--- start of Material ---
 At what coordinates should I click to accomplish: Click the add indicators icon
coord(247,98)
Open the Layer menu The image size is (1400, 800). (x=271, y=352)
--- end of Material ---
--- start of Material ---
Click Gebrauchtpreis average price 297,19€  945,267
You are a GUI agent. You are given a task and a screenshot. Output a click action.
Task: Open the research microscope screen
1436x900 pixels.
--- end of Material ---
--- start of Material ---
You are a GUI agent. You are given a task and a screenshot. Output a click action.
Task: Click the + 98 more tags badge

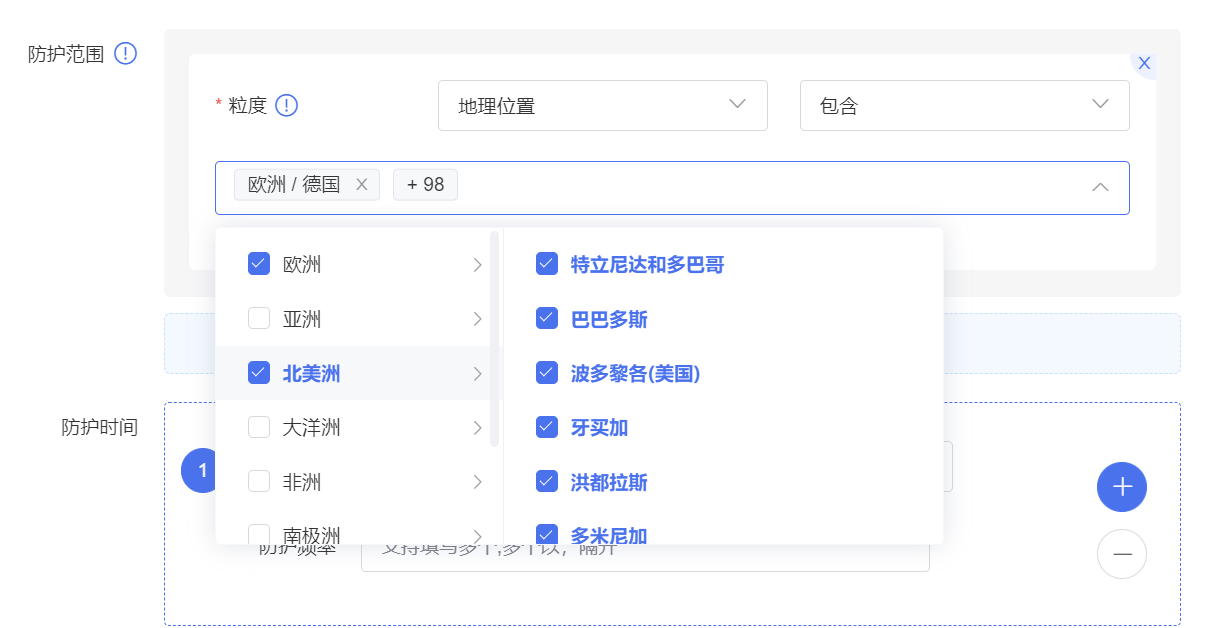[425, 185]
--- end of Material ---
* _Task requirements_
Copy the lines beginning with the one containing "At what coordinates" and running through the one containing "Open the Layer", substituting "View menu" for "Layer menu" and leaving everything else unchanged.

* _Output for this exercise_
 At what coordinates should I click to accomplish: Click the add indicators icon
coord(247,98)
Open the View menu The image size is (1400, 800). (x=271, y=352)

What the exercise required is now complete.